Francisco Perez e Claudio Cardoso | Maio 2023
Gerenciar e mitigar riscos da inovação aberta são atividades críticas para o sucesso dos programas de Corporate Venture Capital
No inglês, diz-se nothing ventured, nothing gained. Em português temos o quem não arrisca, não petisca. Não importa em qual língua, todos sabemos que não há ganhos significativos sem riscos mais elevados. O desafio empresarial é o de criar modelos eficientes de gestão de riscos para prosseguir inovando, sempre em busca da liderança do mercado.
Curiosamente, gestão de riscos não tem merecido destaque em programas de inovação. Nem no Brasil, nem no exterior. Ao contrário do esperado, uma vez que estamos tratando precisamente de Venture Capital. Afinal, trata-se justamente disso, de um campo de atuação com maior risco e – essa é a aposta – de maior ganho. A bem da precisão, a ambição aqui não é apenas ganhar mais, mas também obter diferenciais competitivos relevantes, quando não disruptar uma indústria inteira.
Voltando no tempo, as grandes navegações dos séculos XVI e XVII representam uma época em que as expectativas de recompensas financeiras eram muito altas. Por este motivo, reinados, comerciantes e a própria igreja católica financiaram várias das expedições que mudaram o curso da história e o mapa mundial, mesmo com riscos elevados. Calcula-se que entre 10% e 20% dos barcos não retornaram. Algumas expedições tiveram taxas de perda ainda mais elevadas.
Por exemplo, a expedição de Vasco da Gama para a Índia em 1497-1499 perdeu quatro das suas treze embarcações, enquanto a expedição de Magalhães, que pela primeira vez circunavegou o globo entre 1519 e 1522, perdeu quatro dos cinco navios que zarparam. Dentre os marinheiros a situação foi ainda mais séria, pois estima-se que metade deles morreram pelo caminho por conta de doenças, acidentes e conflitos. Não vieram sem propósito os tocantes versos de Fernando Pessoa: “ó mar salgado, quanto do teu sal são lágrimas de Portugal”.
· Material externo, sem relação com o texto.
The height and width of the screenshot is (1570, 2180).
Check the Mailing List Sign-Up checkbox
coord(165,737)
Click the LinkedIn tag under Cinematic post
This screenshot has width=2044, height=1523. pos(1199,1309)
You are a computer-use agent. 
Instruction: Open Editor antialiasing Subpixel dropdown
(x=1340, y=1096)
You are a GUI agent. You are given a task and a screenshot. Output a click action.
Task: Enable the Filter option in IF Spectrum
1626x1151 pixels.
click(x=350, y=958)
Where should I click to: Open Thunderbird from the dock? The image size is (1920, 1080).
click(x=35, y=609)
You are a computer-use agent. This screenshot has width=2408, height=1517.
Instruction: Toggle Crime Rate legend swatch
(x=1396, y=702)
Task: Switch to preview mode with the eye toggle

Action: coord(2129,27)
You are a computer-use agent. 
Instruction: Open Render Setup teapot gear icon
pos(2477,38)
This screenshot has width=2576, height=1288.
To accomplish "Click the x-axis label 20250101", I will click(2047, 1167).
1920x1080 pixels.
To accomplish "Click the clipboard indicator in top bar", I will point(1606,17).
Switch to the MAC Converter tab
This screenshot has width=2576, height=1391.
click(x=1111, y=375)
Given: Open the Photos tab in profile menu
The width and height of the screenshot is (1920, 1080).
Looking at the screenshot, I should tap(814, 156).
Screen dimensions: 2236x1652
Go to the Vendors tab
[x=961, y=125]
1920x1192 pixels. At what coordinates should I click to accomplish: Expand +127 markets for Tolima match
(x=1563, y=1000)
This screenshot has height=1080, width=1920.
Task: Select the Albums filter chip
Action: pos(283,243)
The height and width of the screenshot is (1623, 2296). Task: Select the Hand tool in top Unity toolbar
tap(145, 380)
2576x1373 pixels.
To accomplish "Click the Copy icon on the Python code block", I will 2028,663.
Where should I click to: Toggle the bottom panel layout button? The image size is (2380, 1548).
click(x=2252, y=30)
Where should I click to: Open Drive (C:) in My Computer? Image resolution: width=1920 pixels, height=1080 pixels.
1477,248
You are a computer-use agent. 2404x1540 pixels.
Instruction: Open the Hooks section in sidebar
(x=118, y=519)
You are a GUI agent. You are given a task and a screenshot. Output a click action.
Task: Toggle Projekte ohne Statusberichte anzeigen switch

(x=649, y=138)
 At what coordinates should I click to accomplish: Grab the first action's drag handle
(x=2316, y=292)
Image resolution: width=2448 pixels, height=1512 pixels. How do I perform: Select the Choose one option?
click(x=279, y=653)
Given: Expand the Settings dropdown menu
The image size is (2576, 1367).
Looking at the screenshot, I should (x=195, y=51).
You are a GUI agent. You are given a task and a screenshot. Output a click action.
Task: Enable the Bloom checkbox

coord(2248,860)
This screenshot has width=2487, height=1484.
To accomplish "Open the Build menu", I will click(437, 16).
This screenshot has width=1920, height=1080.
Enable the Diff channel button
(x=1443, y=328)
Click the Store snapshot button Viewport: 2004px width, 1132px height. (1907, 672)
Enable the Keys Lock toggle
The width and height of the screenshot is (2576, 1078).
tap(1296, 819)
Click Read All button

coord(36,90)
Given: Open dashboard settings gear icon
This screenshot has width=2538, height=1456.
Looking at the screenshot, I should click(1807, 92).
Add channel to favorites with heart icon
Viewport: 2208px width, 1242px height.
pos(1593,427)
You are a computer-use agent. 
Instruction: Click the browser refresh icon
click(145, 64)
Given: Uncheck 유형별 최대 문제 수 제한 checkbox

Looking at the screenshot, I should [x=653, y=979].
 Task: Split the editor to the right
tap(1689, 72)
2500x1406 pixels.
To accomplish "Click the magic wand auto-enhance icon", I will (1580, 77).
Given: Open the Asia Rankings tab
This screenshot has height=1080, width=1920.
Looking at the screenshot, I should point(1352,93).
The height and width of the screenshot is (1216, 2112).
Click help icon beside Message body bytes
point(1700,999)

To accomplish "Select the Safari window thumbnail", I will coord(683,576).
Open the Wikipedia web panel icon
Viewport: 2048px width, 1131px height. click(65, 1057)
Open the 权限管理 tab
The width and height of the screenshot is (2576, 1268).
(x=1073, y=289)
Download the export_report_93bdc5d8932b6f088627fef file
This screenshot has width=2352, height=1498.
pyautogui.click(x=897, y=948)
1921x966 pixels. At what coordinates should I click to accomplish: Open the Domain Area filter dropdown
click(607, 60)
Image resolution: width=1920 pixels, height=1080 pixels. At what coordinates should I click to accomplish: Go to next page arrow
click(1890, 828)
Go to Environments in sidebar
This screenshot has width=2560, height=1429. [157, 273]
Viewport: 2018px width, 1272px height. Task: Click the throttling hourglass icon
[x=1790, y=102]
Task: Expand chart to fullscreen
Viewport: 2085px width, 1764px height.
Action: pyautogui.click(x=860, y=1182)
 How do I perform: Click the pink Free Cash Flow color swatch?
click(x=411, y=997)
Séculos depois Joseph Schumpeter, autor matriz de praticamente toda a teoria da inovação moderna, abordaria a questão dos riscos da inovação em várias de suas obras, especialmente em duas delas. Em “A Teoria do Desenvolvimento Econômico” (1911), o criador da noção de destruição criativa, que se refere ao processo pelo qual a inovação destrói as antigas formas de produção e cria novas oportunidades para o desenvolvimento econômico, afirma que a inovação é a principal força motriz do desenvolvimento econômico, mas traz consigo riscos e incertezas.
Anos mais tarde, já em “Capitalismo, Socialismo e Democracia” (1942), Schumpeter expande a sua teoria e discute como a inovação pode levar a mudanças políticas e sociais. O autor enfatiza que a gestão de riscos da inovação é crucial para o sucesso dos empreendimentos e defende que esses devem ser capazes de absorver perdas além de lidar com o fracasso sem desistir daquilo que mais importa, a própria inovação.
Aqueles empenhados em formular, desenvolver e implementar programas de Corporate Venture Capital ou operar fundos de Venture Capital devem dar atenção especial à questão dos riscos. Para os mais atentos à história e aos acontecimentos mais recentes do mundo financeiro, a recomendação é trazer a gestão de riscos para o centro das atividades de inovação.
As raras iniciativas que já atingiram graus mais avançados de maturidade na gestão de riscos da inovação – Microsoft Ventures e Intel Capital, dentre outras – compreendem jornadas contínuas e não apenas processos executados em alguns pontos de controle. Esses programas compreendem jornadas, como mencionado, e pressupõem a consolidação de uma cultura de riscos assimilada por todos os integrantes de suas equipes.
Indo além das tradicionais Due Diligencies e dos procedimentos de Compliance aplicados logo no início dos relacionamentos com startups, o desenho ideal inclui aproximações sucessivas e o aprofundamento da análise das garantias. Acontece que no mundo da inovação as garantias provêm mais das pessoas e do modelo de atuação do que dos seus bens patrimoniais. Neste ponto, merece atenção especial os riscos de imagem pela associação da marca da corporação aos empreendedores parceiros. Desde as provas de conceito, passando por testes piloto e alcançando laços mais sólidos entre fundadores e a corporação patrocinadora, prosseguindo até o lançamento de produtos em parceria e chegando às aquisições, todo esse caminho deve ser pavimentado pelo escrutínio atento e cuidadoso de uma mentalidade de risco. Inovação e gestão de riscos, par inseparável.